■ What you need to do
The entries shown below should be output exactly as they appear.

** Records shown follows **

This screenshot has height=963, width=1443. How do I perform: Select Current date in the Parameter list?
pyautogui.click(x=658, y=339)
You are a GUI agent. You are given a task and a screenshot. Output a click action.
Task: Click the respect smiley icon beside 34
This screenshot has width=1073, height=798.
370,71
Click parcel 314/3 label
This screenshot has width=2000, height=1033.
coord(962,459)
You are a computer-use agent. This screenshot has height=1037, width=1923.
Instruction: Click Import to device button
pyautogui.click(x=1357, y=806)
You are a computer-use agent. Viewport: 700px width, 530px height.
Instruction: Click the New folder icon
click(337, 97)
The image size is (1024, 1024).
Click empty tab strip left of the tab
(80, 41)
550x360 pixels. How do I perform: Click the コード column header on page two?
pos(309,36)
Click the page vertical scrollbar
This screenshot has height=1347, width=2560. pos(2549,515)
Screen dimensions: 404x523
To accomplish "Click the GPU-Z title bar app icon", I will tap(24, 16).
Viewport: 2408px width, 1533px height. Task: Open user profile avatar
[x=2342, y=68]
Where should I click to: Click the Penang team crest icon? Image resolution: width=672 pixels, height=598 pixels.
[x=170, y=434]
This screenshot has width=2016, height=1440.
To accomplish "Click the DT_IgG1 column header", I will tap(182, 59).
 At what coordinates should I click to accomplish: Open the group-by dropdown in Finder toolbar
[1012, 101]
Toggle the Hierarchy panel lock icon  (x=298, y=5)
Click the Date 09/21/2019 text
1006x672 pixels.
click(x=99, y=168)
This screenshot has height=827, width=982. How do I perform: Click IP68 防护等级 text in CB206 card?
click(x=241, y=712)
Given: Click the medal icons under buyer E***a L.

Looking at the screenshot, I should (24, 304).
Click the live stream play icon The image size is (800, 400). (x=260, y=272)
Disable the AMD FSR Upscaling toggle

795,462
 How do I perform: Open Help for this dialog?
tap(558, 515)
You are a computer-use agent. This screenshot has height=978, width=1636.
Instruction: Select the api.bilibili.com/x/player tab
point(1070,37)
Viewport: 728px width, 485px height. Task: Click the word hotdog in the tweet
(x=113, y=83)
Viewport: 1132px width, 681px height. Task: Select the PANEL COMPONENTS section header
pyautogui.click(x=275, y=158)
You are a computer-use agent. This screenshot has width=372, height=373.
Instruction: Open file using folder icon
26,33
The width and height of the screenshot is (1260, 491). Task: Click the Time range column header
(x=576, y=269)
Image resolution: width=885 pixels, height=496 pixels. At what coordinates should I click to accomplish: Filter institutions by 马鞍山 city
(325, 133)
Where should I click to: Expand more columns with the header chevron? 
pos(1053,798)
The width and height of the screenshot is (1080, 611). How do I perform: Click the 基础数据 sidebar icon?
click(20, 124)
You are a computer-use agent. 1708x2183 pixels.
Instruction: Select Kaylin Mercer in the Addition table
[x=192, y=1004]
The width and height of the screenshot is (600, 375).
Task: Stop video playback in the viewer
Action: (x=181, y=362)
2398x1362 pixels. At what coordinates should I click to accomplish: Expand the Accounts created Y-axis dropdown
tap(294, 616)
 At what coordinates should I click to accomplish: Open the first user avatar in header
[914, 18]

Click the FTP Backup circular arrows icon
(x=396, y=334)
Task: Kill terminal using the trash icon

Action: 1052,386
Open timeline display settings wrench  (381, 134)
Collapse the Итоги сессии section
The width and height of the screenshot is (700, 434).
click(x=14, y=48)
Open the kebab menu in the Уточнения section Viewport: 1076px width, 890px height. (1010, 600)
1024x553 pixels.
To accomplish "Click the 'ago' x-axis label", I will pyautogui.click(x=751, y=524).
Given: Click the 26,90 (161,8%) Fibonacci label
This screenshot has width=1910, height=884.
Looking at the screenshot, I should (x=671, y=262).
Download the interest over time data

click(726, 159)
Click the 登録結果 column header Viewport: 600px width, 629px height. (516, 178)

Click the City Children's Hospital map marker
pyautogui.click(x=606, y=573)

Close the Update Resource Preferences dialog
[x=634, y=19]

** End of Records shown **

■ Response area
This screenshot has height=963, width=1443. How do I perform: Select Current date in the Parameter list?
pyautogui.click(x=658, y=339)
You are a GUI agent. You are given a task and a screenshot. Output a click action.
Task: Click the respect smiley icon beside 34
This screenshot has width=1073, height=798.
370,71
Click parcel 314/3 label
This screenshot has width=2000, height=1033.
coord(962,459)
You are a computer-use agent. This screenshot has height=1037, width=1923.
Instruction: Click Import to device button
pyautogui.click(x=1357, y=806)
You are a computer-use agent. Viewport: 700px width, 530px height.
Instruction: Click the New folder icon
click(337, 97)
The image size is (1024, 1024).
Click empty tab strip left of the tab
(80, 41)
550x360 pixels. How do I perform: Click the コード column header on page two?
pos(309,36)
Click the page vertical scrollbar
This screenshot has height=1347, width=2560. pos(2549,515)
Screen dimensions: 404x523
To accomplish "Click the GPU-Z title bar app icon", I will tap(24, 16).
Viewport: 2408px width, 1533px height. Task: Open user profile avatar
[x=2342, y=68]
Where should I click to: Click the Penang team crest icon? Image resolution: width=672 pixels, height=598 pixels.
[x=170, y=434]
This screenshot has width=2016, height=1440.
To accomplish "Click the DT_IgG1 column header", I will tap(182, 59).
 At what coordinates should I click to accomplish: Open the group-by dropdown in Finder toolbar
[1012, 101]
Toggle the Hierarchy panel lock icon  (x=298, y=5)
Click the Date 09/21/2019 text
1006x672 pixels.
click(x=99, y=168)
This screenshot has height=827, width=982. How do I perform: Click IP68 防护等级 text in CB206 card?
click(x=241, y=712)
Given: Click the medal icons under buyer E***a L.

Looking at the screenshot, I should (24, 304).
Click the live stream play icon The image size is (800, 400). (x=260, y=272)
Disable the AMD FSR Upscaling toggle

795,462
 How do I perform: Open Help for this dialog?
tap(558, 515)
You are a computer-use agent. This screenshot has height=978, width=1636.
Instruction: Select the api.bilibili.com/x/player tab
point(1070,37)
Viewport: 728px width, 485px height. Task: Click the word hotdog in the tweet
(x=113, y=83)
Viewport: 1132px width, 681px height. Task: Select the PANEL COMPONENTS section header
pyautogui.click(x=275, y=158)
You are a computer-use agent. This screenshot has width=372, height=373.
Instruction: Open file using folder icon
26,33
The width and height of the screenshot is (1260, 491). Task: Click the Time range column header
(x=576, y=269)
Image resolution: width=885 pixels, height=496 pixels. At what coordinates should I click to accomplish: Filter institutions by 马鞍山 city
(325, 133)
Where should I click to: Expand more columns with the header chevron? 
pos(1053,798)
The width and height of the screenshot is (1080, 611). How do I perform: Click the 基础数据 sidebar icon?
click(20, 124)
You are a computer-use agent. 1708x2183 pixels.
Instruction: Select Kaylin Mercer in the Addition table
[x=192, y=1004]
The width and height of the screenshot is (600, 375).
Task: Stop video playback in the viewer
Action: (x=181, y=362)
2398x1362 pixels. At what coordinates should I click to accomplish: Expand the Accounts created Y-axis dropdown
tap(294, 616)
 At what coordinates should I click to accomplish: Open the first user avatar in header
[914, 18]

Click the FTP Backup circular arrows icon
(x=396, y=334)
Task: Kill terminal using the trash icon

Action: 1052,386
Open timeline display settings wrench  (381, 134)
Collapse the Итоги сессии section
The width and height of the screenshot is (700, 434).
click(x=14, y=48)
Open the kebab menu in the Уточнения section Viewport: 1076px width, 890px height. (1010, 600)
1024x553 pixels.
To accomplish "Click the 'ago' x-axis label", I will pyautogui.click(x=751, y=524).
Given: Click the 26,90 (161,8%) Fibonacci label
This screenshot has width=1910, height=884.
Looking at the screenshot, I should (x=671, y=262).
Download the interest over time data

click(726, 159)
Click the 登録結果 column header Viewport: 600px width, 629px height. (516, 178)

Click the City Children's Hospital map marker
pyautogui.click(x=606, y=573)

Close the Update Resource Preferences dialog
[x=634, y=19]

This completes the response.